# Text segment:
Our pigs have always been funny....sort of. They will be there for about a week or two and then no sign of them for a month or so. Then they are back for a week or two. You just have to be real lucky to be there when they are there and it hasn't happened much. I would have thought that once they find the corn they would be there like clockwork, but that hasn't happened. Even feeding year around hasn't changed it for us. Not sure if I'm happy about this or complaining. Guess that depends on if I want to hunt hogs or not.


----------



## Rubberback (Sep 9, 2008)

Thanks for killing the pig. I shot one in November & have not seen one since. Kind of strange they usually show up after it rains.Sure would help the hay fields if they would stay in the woods. Like stated above you got to be their when they decide to invade your land & get as many as you can. Putting pressure on them sends them away for awhile.I'm not a bow hunter . Just wanted to thank-you for the kill I hate rooters.


----------



## Texican89 (Oct 27, 2009)

lunatic said:


> Very nice Chunky ! What poundage is your Widow ? Is that the bow you shot in the Chester shoot last year ?


Nice bow! :questionoundage


----------



## Chunky (Oct 15, 2006)

Texican89 said:


> Nice bow! :questionoundage


That bow is 69 lbs at 28. I draw just under 28...like 27 and 3/4.

I have bows from 30 lbs up to 80 lbs....but I seem to shoot the ones between 65 and 70 the best.


----------

# Work to complete:
A. Answer these from the hog-hunting thread:
(i) In the first post, how long do the pigs stay before disappearing for a month or so?
(ii) According to Rubberback, after what do the pigs usually show up?
(iii) What draw weight does Chunky give for the bow Texican89 asked about?
B. Print the portion of the hog-hunting thread between "## Rubberback (Sep" and "I hate rooters.", inclusive.

# Dataset entries:
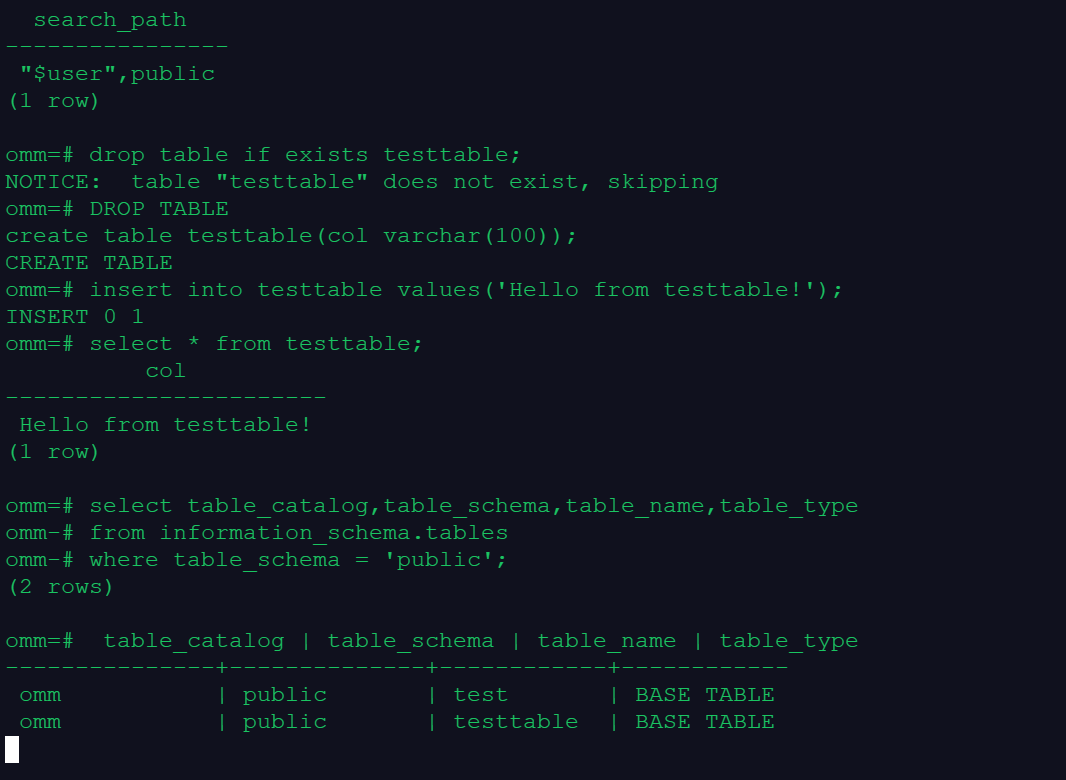
Task: Click the create table testtable command line
Action: pos(291,236)
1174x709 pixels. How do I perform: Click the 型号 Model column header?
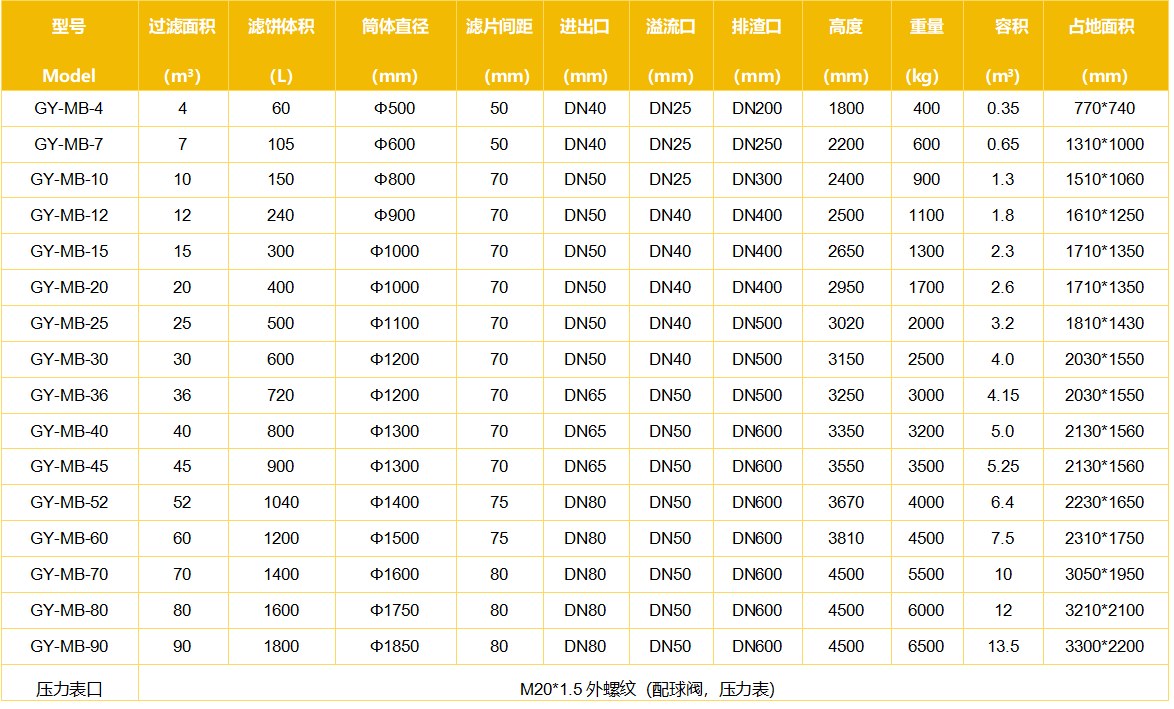[x=69, y=48]
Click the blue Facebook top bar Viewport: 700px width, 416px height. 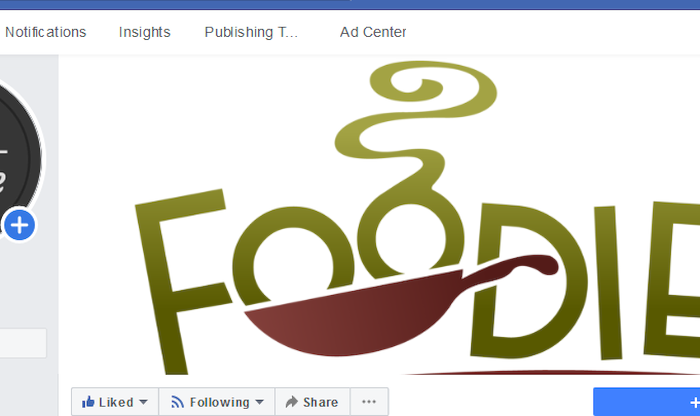[x=350, y=4]
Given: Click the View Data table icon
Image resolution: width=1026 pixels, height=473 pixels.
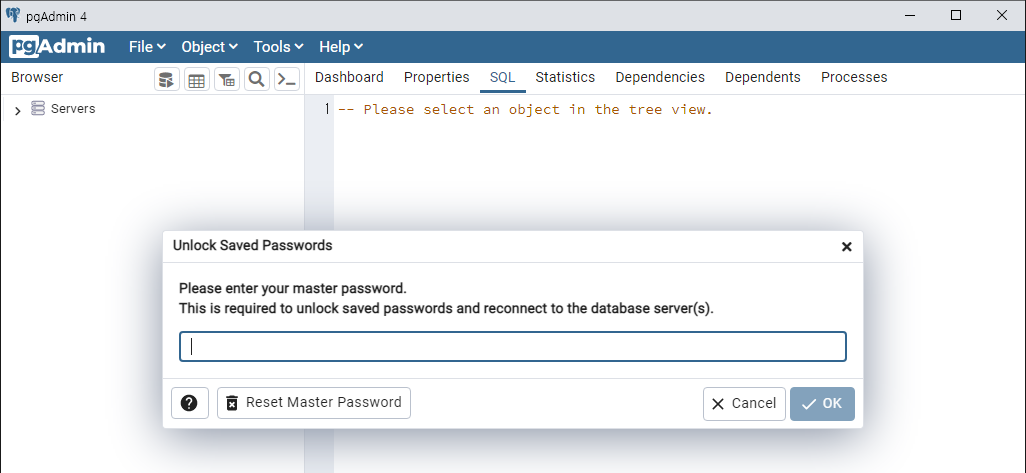Looking at the screenshot, I should pos(197,80).
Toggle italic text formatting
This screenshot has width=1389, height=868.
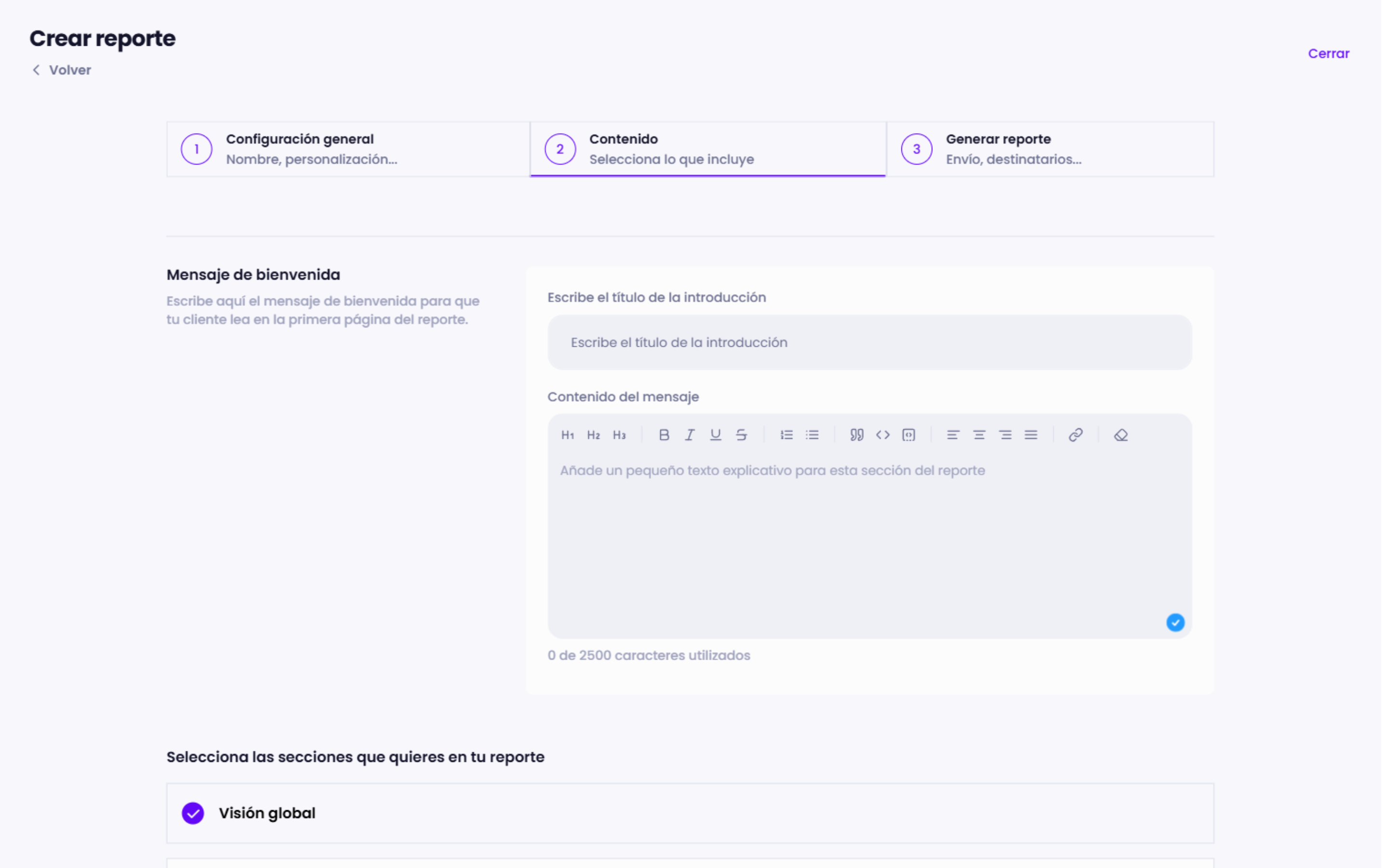click(x=689, y=435)
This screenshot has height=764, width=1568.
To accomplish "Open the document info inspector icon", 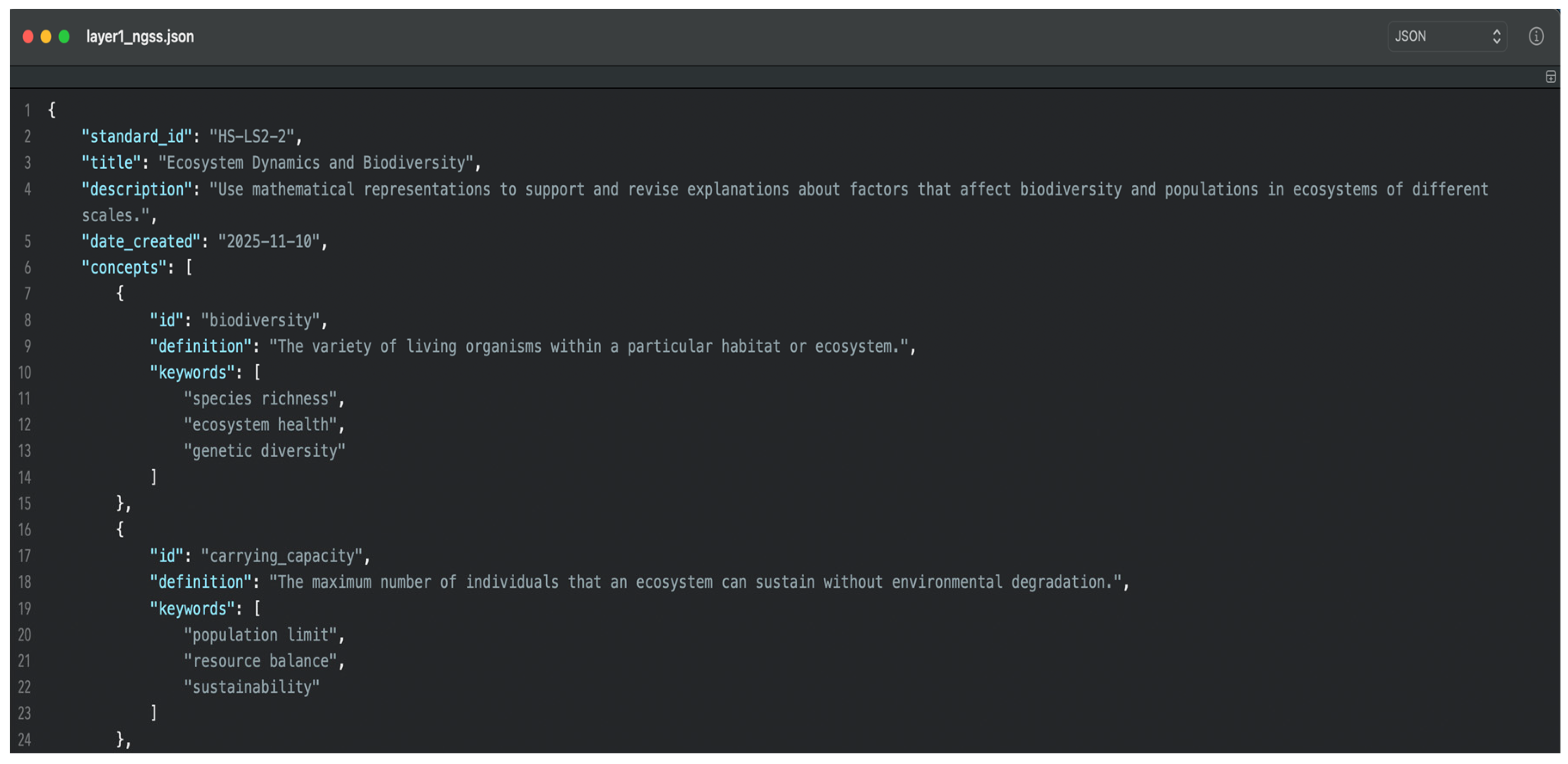I will click(1535, 37).
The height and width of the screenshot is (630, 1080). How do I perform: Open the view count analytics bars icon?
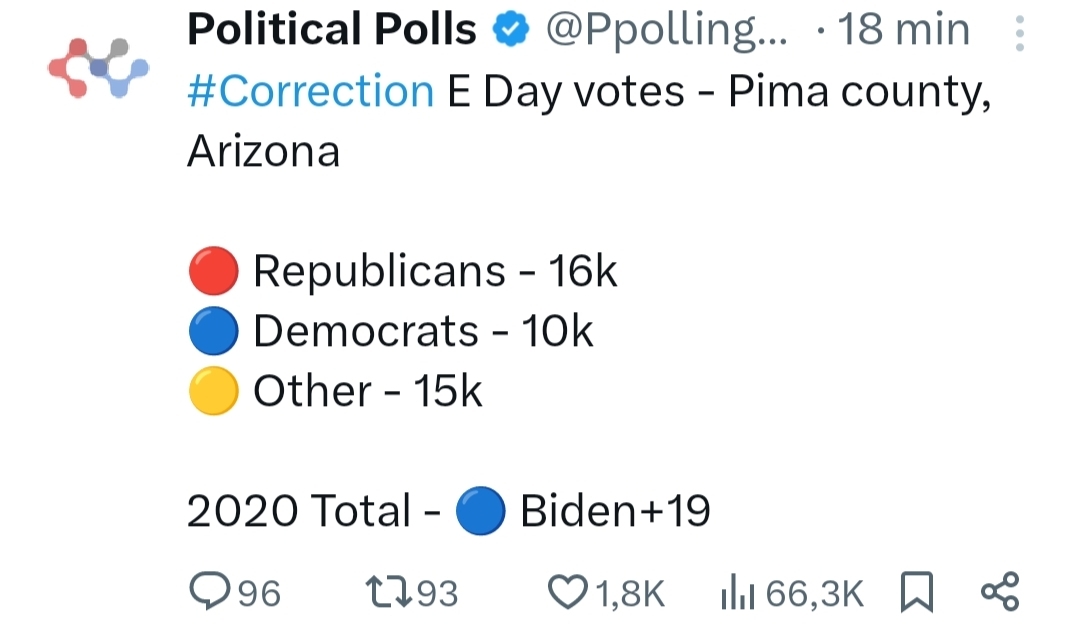[x=738, y=593]
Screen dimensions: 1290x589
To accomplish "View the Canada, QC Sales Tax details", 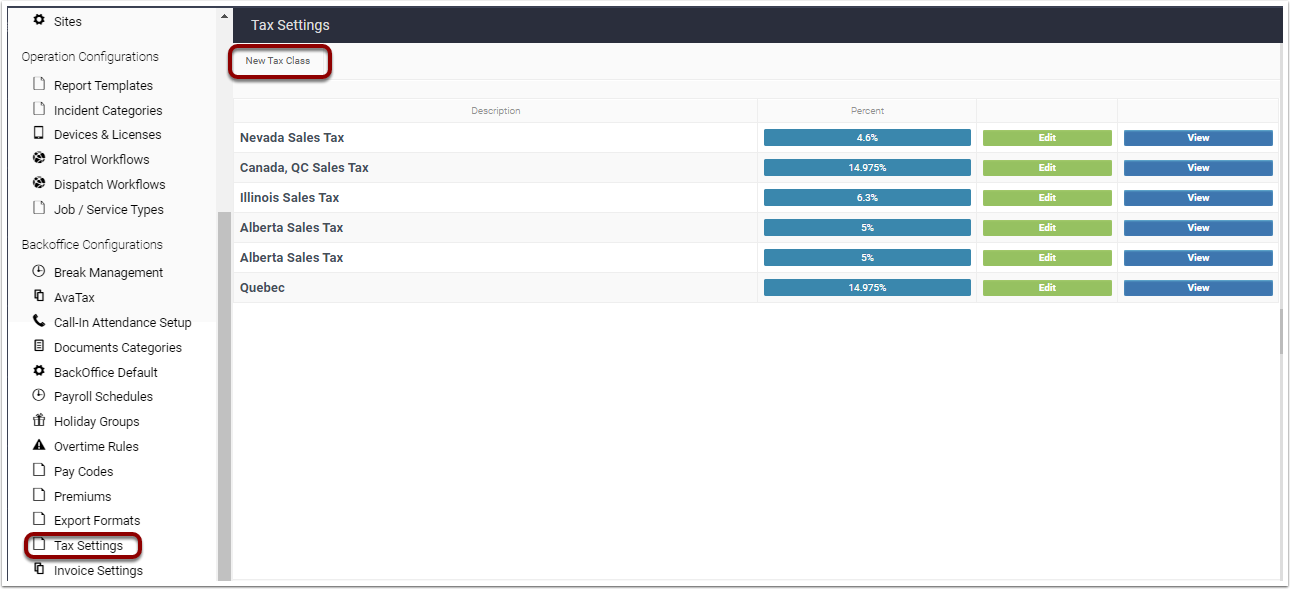I will point(1197,167).
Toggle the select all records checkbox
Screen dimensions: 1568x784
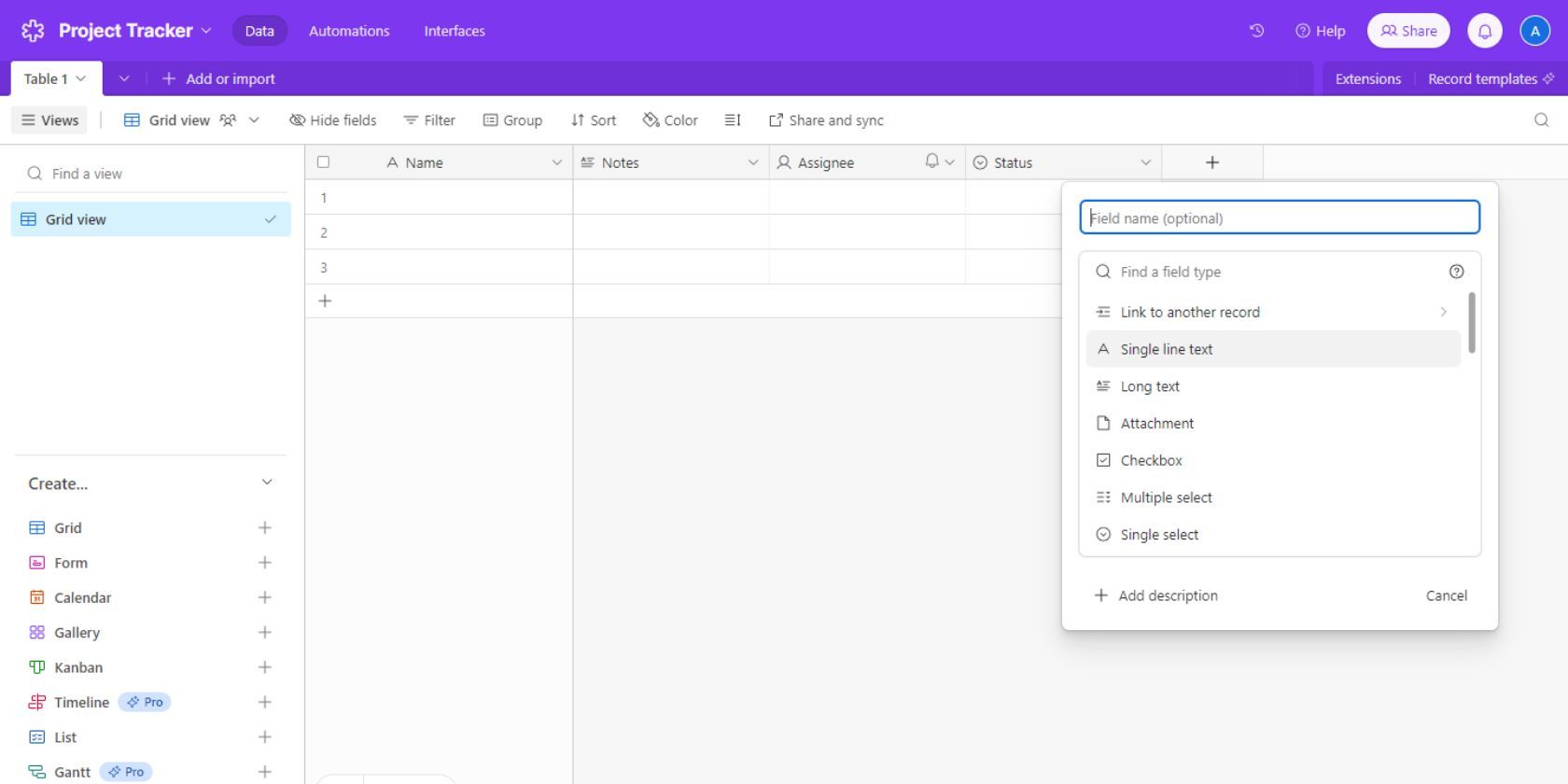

# Solutions below:
A.
(i) About a week or two.
(ii) After it rains.
(iii) 69 lbs at 28.

B.
## Rubberback (Sep 9, 2008)

Thanks for killing the pig. I shot one in November & have not seen one since. Kind of strange they usually show up after it rains.Sure would help the hay fields if they would stay in the woods. Like stated above you got to be their when they decide to invade your land & get as many as you can. Putting pressure on them sends them away for awhile.I'm not a bow hunter . Just wanted to thank-you for the kill I hate rooters.